=== Work to complete ===
1 – In the Sumitra Nayak profile, restate the paragraph that begins "In Bhubaneswar, Nayak joined" as a short list that keeps its main facts.
2 – Print a passage from the Sumitra Nayak profile word for word, beginning at the words "Sumitra Nayak (born" and stopping after the words "match against Singapore.".

=== Quoted passage ===
——————————

Personal information
- Full name: Sumitra Nayak
- Citizenship: Indian
- Born: 8 March 2000 (age 26) Duburi, Jajpur district, Odisha, India
- Education: Bachelor of Arts KISS University
- Years active: 2007~

Sport
- Sport: Rugby
- Coached by: Rudhrakesh Jana, Nasser Hussain

= Sumitra Nayak =

Indian rugby player

Sumitra Nayak (born 8 March 2000) is a female rugby player from Jajpur, Odisha, India. She has won medals for India and played a crucial role in the country's bronze medal win in the 2019 Asian Women Championship by scoring a penalty kick in a closely-fought match against Singapore.

== Personal life and background ==
Nayak was born on 8 March 2000 in Duburi village of Odisha's Jajpur district. However, her mother was abused by her father decided to migrate to Bhubaneswar with her kids when they were very young. Nayak's father had once attempted to burn the family alive after confining them in their house. Her mother had to work in other people’s houses to raise her children.

In Bhubaneswar, Nayak joined the Kalinga Institute of Social Sciences ( K.I.S.S ) that provides free education and sports training to tribal children. She is presently an undergraduate student at the institute. Nayak started playing rugby at KISS in 2008 although her mother was reluctant to let her play.

——————————

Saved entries

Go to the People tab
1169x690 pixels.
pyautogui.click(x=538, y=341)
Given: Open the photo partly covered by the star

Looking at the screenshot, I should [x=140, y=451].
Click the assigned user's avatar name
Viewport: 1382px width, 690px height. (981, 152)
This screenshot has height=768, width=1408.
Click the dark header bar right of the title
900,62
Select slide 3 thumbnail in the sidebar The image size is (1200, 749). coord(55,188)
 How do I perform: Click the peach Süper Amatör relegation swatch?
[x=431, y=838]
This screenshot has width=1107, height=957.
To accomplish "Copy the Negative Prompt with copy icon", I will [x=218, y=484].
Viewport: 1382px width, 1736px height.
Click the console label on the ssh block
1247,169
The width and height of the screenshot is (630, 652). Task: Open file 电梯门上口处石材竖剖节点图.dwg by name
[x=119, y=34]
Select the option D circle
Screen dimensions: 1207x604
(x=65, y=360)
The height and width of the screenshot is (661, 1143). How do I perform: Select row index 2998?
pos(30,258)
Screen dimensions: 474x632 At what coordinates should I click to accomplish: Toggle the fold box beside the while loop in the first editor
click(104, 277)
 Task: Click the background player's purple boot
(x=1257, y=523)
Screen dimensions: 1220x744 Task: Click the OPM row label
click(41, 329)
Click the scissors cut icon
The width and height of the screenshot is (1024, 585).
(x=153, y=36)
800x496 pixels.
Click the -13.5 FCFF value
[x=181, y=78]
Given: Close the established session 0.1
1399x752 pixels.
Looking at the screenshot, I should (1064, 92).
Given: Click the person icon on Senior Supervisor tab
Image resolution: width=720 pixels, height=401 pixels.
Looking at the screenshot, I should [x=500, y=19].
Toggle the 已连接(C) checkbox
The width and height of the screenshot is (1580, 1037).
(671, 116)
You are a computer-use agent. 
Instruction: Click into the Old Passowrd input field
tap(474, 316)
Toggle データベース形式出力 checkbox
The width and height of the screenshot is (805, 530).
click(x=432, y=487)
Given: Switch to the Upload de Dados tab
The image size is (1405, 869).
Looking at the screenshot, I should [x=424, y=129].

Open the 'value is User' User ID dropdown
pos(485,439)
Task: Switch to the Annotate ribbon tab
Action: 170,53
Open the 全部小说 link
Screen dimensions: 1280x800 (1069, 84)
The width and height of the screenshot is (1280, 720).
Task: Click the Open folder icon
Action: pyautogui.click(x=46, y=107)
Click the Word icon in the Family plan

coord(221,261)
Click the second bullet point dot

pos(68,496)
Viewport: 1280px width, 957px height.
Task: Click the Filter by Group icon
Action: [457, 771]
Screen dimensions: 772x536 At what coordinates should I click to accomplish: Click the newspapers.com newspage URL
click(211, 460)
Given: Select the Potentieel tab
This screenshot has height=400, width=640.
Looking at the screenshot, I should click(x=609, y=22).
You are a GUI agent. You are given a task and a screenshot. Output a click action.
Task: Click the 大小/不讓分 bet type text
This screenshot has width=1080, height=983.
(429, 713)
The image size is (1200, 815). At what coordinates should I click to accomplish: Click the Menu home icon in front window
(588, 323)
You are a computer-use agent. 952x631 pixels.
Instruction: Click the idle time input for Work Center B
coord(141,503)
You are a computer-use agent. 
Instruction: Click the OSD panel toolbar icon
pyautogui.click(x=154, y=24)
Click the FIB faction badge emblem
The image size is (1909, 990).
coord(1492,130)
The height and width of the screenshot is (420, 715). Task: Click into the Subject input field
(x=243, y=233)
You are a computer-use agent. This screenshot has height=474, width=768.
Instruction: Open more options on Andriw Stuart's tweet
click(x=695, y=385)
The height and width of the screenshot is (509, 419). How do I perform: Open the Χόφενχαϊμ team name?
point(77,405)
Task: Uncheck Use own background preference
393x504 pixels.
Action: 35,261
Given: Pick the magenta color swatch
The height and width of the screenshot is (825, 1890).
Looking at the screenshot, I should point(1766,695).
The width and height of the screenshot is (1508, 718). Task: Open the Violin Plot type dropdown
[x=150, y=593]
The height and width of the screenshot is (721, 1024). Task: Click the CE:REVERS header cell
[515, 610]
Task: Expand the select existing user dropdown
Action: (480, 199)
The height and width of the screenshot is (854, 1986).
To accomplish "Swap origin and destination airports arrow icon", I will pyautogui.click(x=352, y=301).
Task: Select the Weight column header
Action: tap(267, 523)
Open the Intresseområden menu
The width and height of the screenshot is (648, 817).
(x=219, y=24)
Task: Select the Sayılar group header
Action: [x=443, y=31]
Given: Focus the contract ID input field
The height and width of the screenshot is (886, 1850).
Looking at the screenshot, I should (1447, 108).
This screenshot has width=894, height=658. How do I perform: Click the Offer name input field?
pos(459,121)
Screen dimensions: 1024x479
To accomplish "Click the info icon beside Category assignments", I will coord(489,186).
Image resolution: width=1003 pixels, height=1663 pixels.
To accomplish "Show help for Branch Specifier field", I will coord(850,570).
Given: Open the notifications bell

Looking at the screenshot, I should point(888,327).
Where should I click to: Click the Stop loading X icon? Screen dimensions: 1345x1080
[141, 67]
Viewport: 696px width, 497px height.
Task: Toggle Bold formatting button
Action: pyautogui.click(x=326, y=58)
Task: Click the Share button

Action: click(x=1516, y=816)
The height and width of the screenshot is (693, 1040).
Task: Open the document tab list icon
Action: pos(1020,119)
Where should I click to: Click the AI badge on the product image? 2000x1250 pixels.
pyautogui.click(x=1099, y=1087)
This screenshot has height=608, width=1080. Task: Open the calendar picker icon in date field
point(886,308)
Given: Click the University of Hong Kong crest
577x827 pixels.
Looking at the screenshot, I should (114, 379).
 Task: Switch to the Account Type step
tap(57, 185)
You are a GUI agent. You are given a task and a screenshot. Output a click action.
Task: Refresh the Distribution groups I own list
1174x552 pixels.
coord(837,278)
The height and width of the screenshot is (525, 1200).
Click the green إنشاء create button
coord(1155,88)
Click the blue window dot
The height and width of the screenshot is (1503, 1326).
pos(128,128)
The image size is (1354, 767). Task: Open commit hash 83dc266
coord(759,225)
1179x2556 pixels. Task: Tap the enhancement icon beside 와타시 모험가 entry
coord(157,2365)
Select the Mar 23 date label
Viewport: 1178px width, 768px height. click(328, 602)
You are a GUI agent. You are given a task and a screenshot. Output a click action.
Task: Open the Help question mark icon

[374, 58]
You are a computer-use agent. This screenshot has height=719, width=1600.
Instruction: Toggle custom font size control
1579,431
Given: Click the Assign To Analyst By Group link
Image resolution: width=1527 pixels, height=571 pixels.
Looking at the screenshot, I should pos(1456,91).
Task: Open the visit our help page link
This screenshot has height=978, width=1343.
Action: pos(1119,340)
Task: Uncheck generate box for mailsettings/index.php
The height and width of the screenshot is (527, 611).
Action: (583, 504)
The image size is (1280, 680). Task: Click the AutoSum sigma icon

——————————

=== Answers for the exercise ===
1 –
- In Bhubaneswar, Nayak joined the Kalinga Institute of Social Sciences (KISS), which provides free education and sports training to tribal children.
- She is presently an undergraduate student at the institute.
- She started playing rugby at KISS in 2008, although her mother was reluctant to let her play.

2 –
Sumitra Nayak (born 8 March 2000) is a female rugby player from Jajpur, Odisha, India. She has won medals for India and played a crucial role in the country's bronze medal win in the 2019 Asian Women Championship by scoring a penalty kick in a closely-fought match against Singapore.